Or the anger could symbolize frustration in the fact that any single flaw in a man is seen as a deal breaker meanwhile toxic women receive almost zero repercussions for their behavior.
It's incredibly frustrating to face constant rejection and constant hate toward your gender as a whole. Yet simply expressing these frustrations is labeled as the actions of an "incel" or a "misogynist" when the reality is the men these women aren't referring to are fed up with always being lumped in with the minority of men who commit the majority of the shit women bring up.
It's refreshing to see 4 separate individuals shut stuff like this down.
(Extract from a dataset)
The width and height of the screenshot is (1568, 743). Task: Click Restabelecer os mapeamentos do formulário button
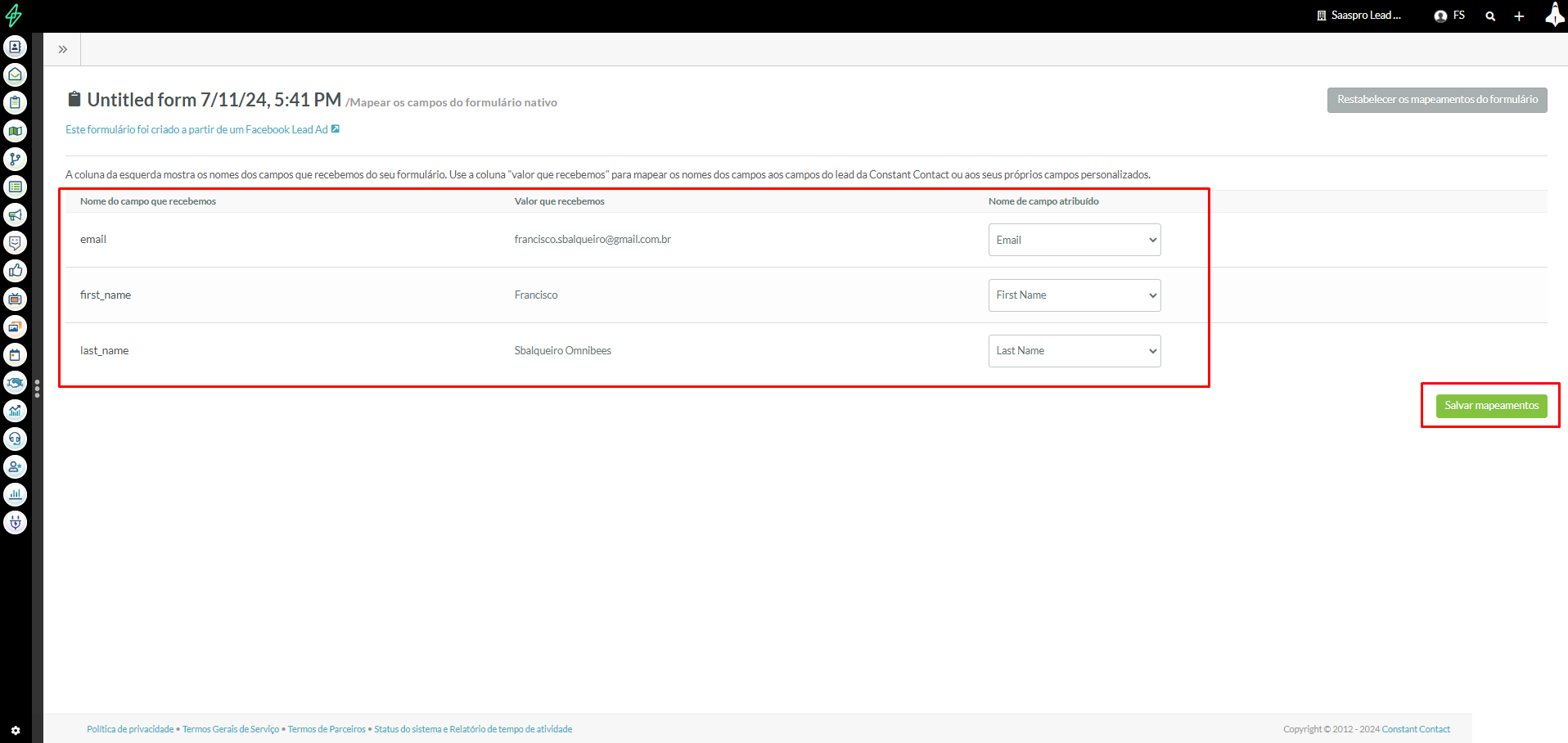1436,100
Idk what OC was going for, whether it's rage baiting or virtue signaling - but seeing 4 people calmly say 'no you're wrong' is nice.
Anger can be acceptable if you consider that statement isn't just about you. If someone rejects me because I'm not their type, that's ok, but if you go around saying other singles are bad too, rather than admitting your standards are just high (which is fine), that's rude, especially if you're not one of the "good ones". My sister uses that phrase and it does mildly anger me, because from living with her I know she's immature (among other problems) and, to a lot of men, and especially the "good ones", I'd assume she is seen as a bad partner herself.
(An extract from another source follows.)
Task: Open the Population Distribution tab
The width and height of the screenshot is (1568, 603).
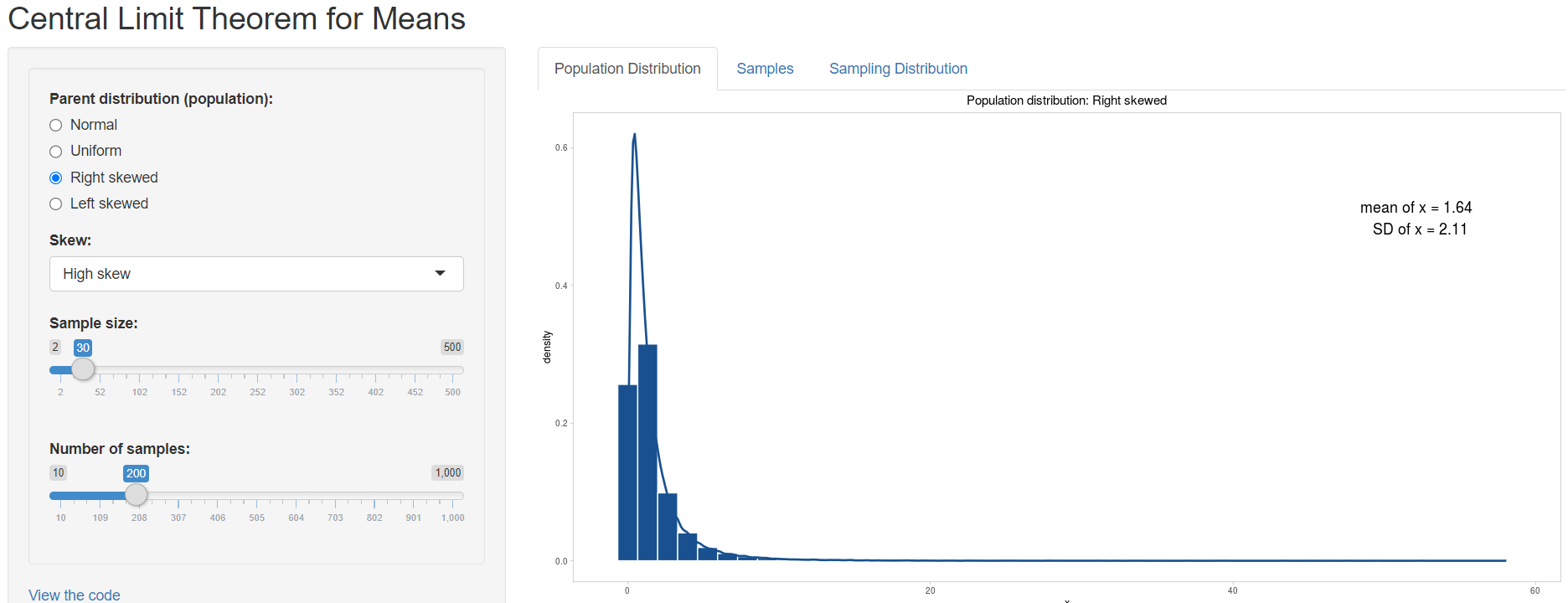Action: pos(627,69)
That being said, I do agree that the comic here is kind of forced, I only heard this being said while gossiping, and never as a form of rejection of a specific person.
That was more of an insult than a rejection. And even the rejection part of it was something she approached him for. You don't reject someone who never asked. It's either a complete lack of social awareness or deliberate cruelty on the girl's part.
So while I agree that anger isn't a great response to rejection in general, I think it's entirely understandable in this case and doesn't imply a sense of entitlement. A rude retort wouldn't be uncalled for here.
Also note that there is a difference between feeling anger and expressing it to intimidate. Intimidation (or worse) should not be a part of non-violent social interactions at all. Anger should be managed.
No, it doesn't. It shows mild anger at being insulted for no reason. Are you running on the assumption that he's asking her out in this scenario? The only rejection he got was unsolicited. Like if I walk up to the next woman in the street, ask if she's single and when she says "yes" I respond "nevermind, you're not good enough". Now she's upset and understandably so.
I'm in full agreement with your point, but this comic is not a representation of that in any way.